Sometime today, the so-called parallel (black market) exchange rate will hit 75 Bolivars to one US Dollar. The need for dollars, from importers and business travelers who are unable to obtain them timely from legitimate channels, to individuals who have lost all faith in the Venezuelan currency, has become a financial supply-and-demand nightmare for many Venezuelans.
This morning quote stands at 74.33, which is more than ten times the official rate, and there are fears that there is no end in sight to further increases, as the demands of the market drive the price ever higher. The impact for Country Risk purposes is serious:
(1) Businesses cannot get dollars to pay their debts to foreign creditors. No imports mean no consumer goods on the store shelves.
(2) Loans, made in US Dollars, may not be repaid to foreign banks. Defaults could occur as a result.

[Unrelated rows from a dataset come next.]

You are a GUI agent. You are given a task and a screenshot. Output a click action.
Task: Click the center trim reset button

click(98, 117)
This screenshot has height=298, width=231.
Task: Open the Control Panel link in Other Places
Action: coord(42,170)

(3) Repatriation of profits out of the country is delayed indefinitely. Many international airlines have been unable to send millions of dollars back to their home offices, and some carriers have stopped writing tickets in Venezuela altogether.
(4) The demand for greenbacks could spawn an explosion of counterfeit one hundred dollar bills, as desperate buyers seek out any available source for currency, and get burned.
(5) A total disruption of the consumer retail economy could eventually occur, and a complete loss of access to food and other staples may cause civil disorder, riots and a loss of law and order.
We shall continue to follow developments in Venezuela. to update our readers on risk.